The environmental conditions that promote cell toxicity, i.e., high grazer biomass, actually coincide with the time of the year when nitrogen is the most limiting resource in temperate shelf regions. Thus, zooplankton (copepod) biomass is at its seasonal maximum during summer and may easily exceed 10–100 µg C L−1 [41], which will impose a high predation mortality and thus induce high cell toxicity. At this time of the year, concentrations of inorganic nitrogen in surface waters in temperate shelf regions are low, typically below 1–10 µg N L−1 [42, 43], and under these conditions the model predicts that the cost of toxin production is substantial, leading to >20% decrease in cell division rate. However, the investment in defense pays off since defended cells experience lower grazing mortality, and may consequently have net growth rates up to twice or more of that of undefended cells (e.g., Fig. 6f). If the toxins have deterrent rather than toxic effects, i.e., preventing the toxic cells from being consumed rather than killing grazers that do consume the cells [10, 11, 44], then the toxic cells may have a competitive advantage and a monospecific bloom may develop. Indeed, blooms of toxic algae typically occur during summer [45], which is consistent with these considerations.
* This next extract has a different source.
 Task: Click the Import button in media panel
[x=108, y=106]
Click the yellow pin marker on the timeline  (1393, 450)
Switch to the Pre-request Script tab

Furthermore, the toxic species can also gain growth advantage under high nitrogen and high grazer biomass, as growth rates can be doubled due to the benefit provided by toxin production at a negligible production cost (Fig. 6d, f). Such situations are comparable with many coastal areas where N:P ratios remain considerably high due to erratic input of nitrogen from human activities, and can consequently result in toxic blooms [46]. Thus, potentially toxic species can also become toxic when exposed to high N regime caused by eutrophication.
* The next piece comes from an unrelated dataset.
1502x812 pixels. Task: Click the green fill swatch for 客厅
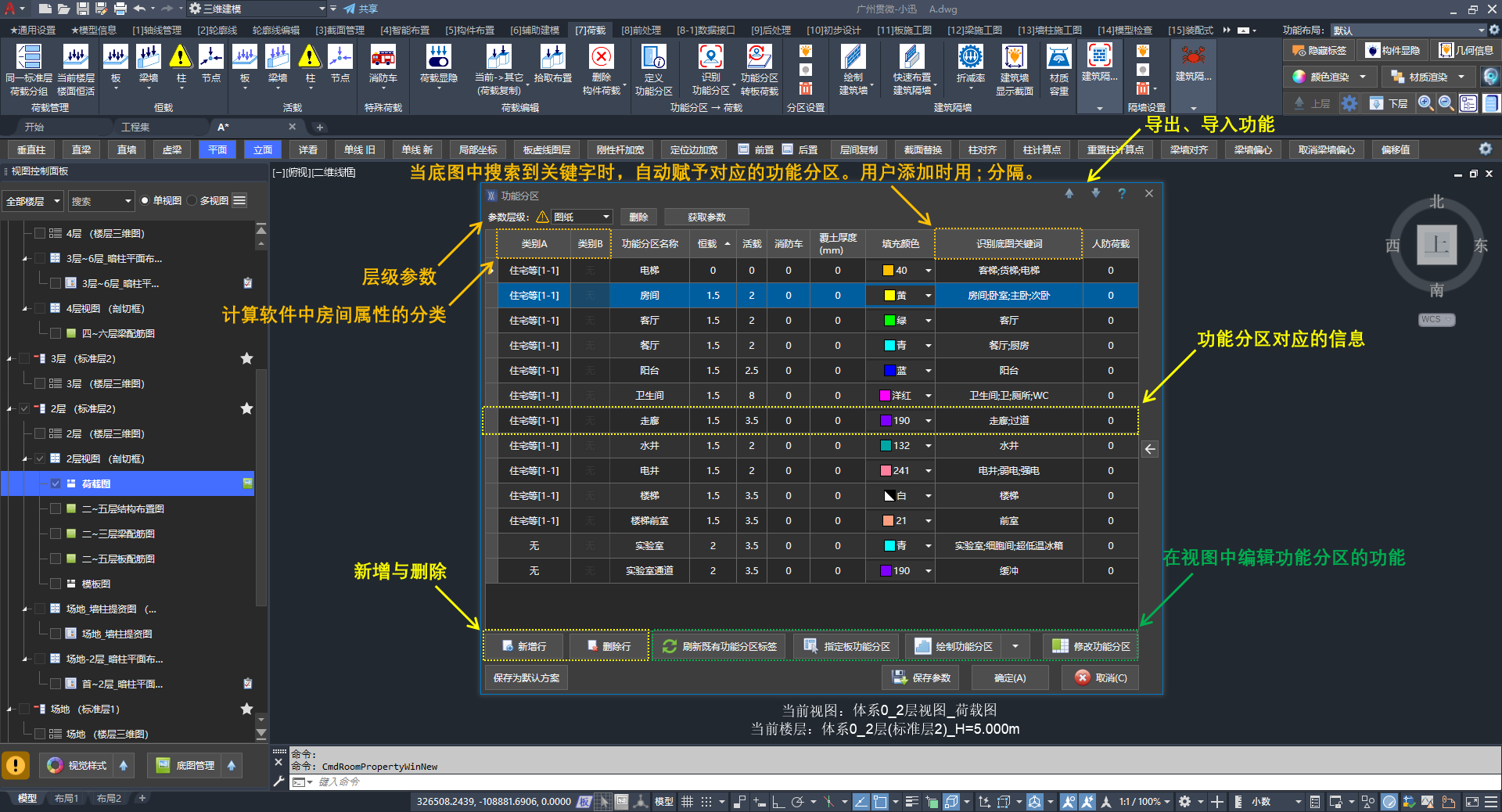click(889, 321)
The success of toxic bloom formation also depends on the evolutionary history of zooplankton grazer and toxic species [39]. Evidence from both fresh waters and marine waters shows that grazers can evolve full or partial resistance against the toxic algae [47, 48]. Our results suggest that cellular toxin content will increase in the presence of toxin-resistant grazers as will the costs (see supplementary material fig. A1). However, if the benefits in terms of reduced grazing mortality vanish due to grazer resistance, the possibility of success of the toxic species in terms of forming bloom will be reduced or disappear.
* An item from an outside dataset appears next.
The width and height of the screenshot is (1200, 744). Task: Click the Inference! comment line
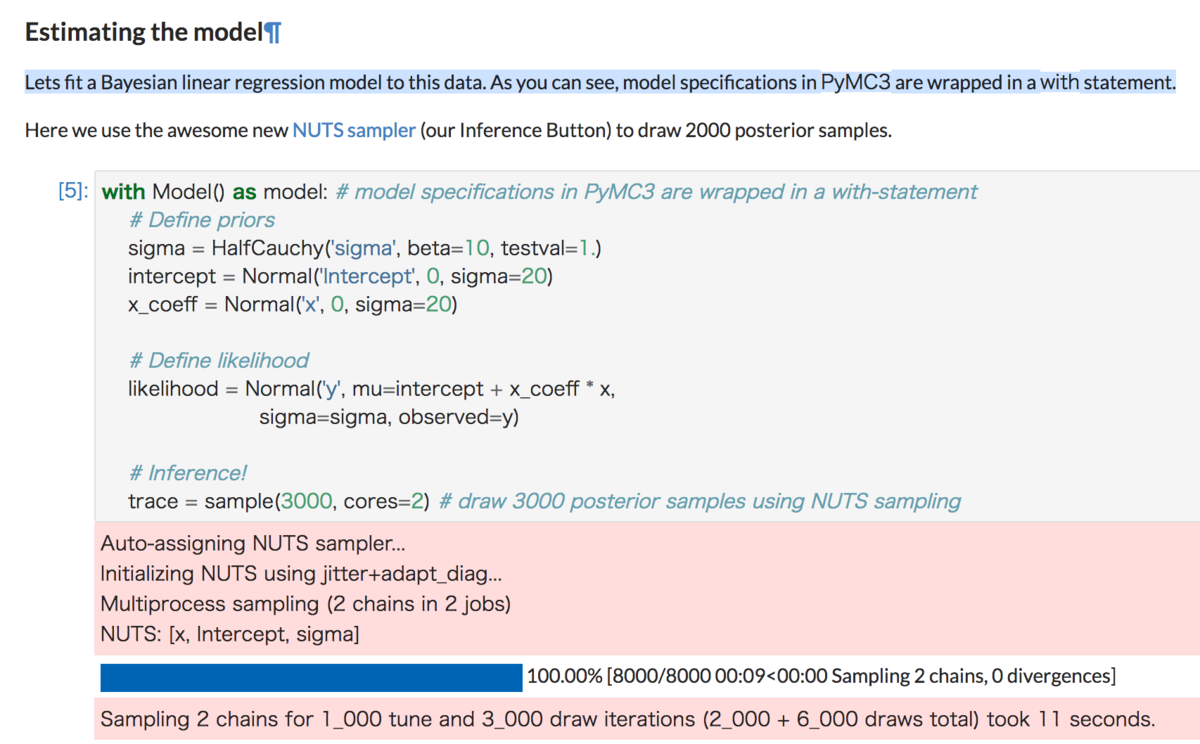tap(187, 473)
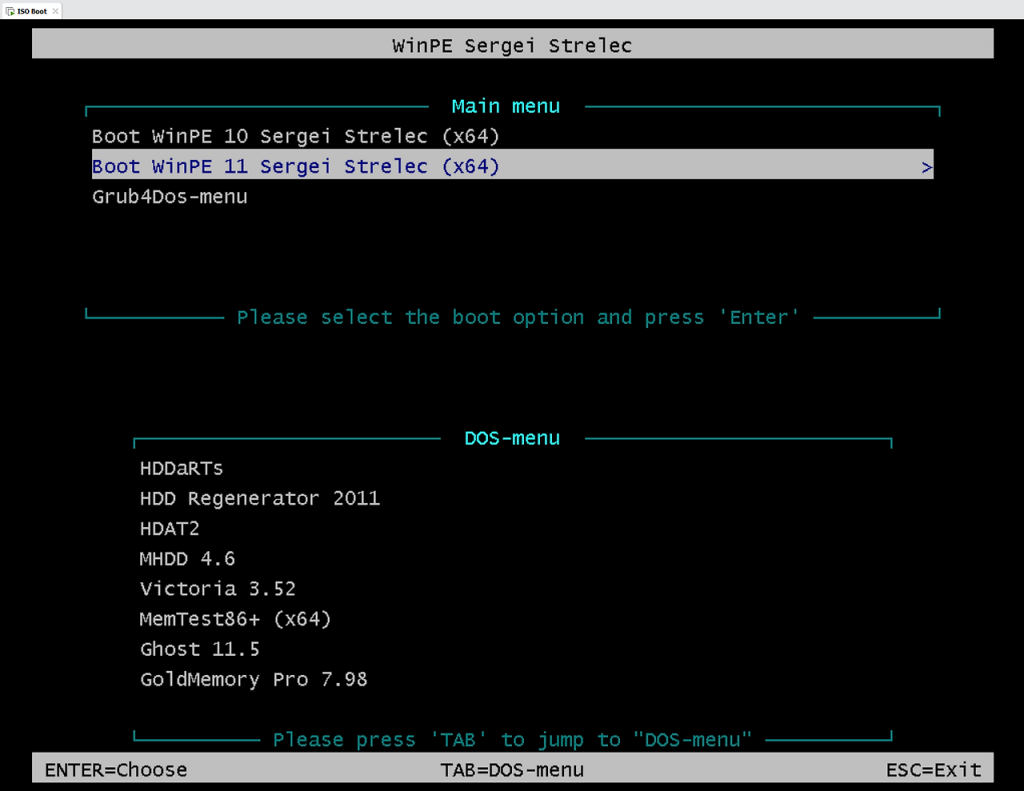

Many phytoplankton species have evolved what is supposed to be defense mechanisms to avoid or reduce predation, ranging from hard shells and spines, to evasive behaviors and toxin production, and such defenses may have significant implications on predator-prey interactions, population dynamics, and diversity of phytoplankton communities [49]. However, the trade-offs are rarely quantified and often not even documented. While there is increasing evidence that toxin-production in many cases provides partial protection from grazing in dinoflagellates, the costs have hitherto not been properly quantified. The currencies of benefits and costs are growth and mortality. Here, we have shown that the costs are not only strongly dependent on the concentration of grazers but also on the resource availability, and that the realized costs in nature are typically highest during summer when the defense is most needed. The delicate balance between costs, benefits, and resource availability not only explains why the defense is inducible but also has implications for the timing of toxic algal blooms. Further studies on costs and benefits of toxin production are needed to experimentally test our model predictions (e.g., toxin production and growth under sufficient and deficient resources), and for deeper understanding of the mechanisms and evolution of inducible toxin production. At present, very little is known about the consequences of inducible toxin production on the community level in complex communities. Future work should be devoted towards investigating the complex integrated ecological issues of inducible toxin production, species diversity, and food web structure.